### ABOUT THIS TASK
Could you please retype all of the records exactly, skipping any pictures?

Dataset records
>>>>

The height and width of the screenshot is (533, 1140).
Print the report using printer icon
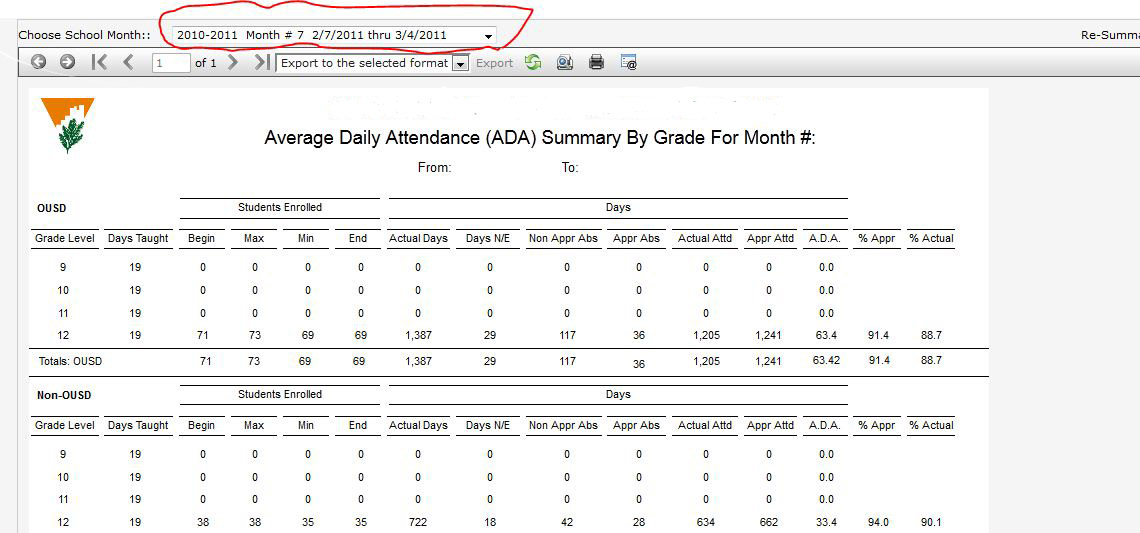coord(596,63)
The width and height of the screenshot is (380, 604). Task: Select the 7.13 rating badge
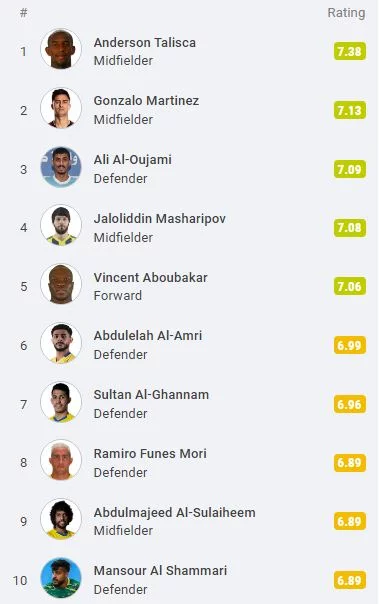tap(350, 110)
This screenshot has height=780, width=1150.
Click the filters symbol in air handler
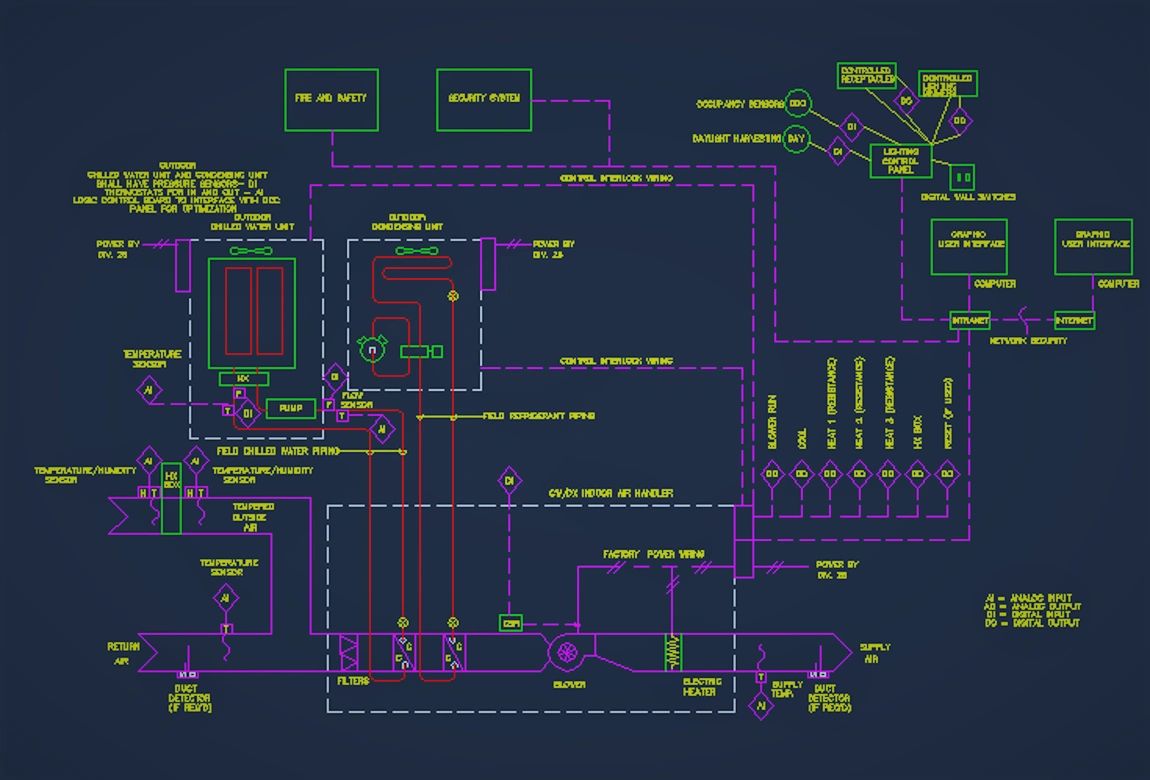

<<<<

### SOLUTION FOR THIS PROBLEM
The height and width of the screenshot is (533, 1140).
Print the report using printer icon
coord(596,63)
The width and height of the screenshot is (380, 604). Task: Select the 7.13 rating badge
tap(350, 110)
This screenshot has height=780, width=1150.
Click the filters symbol in air handler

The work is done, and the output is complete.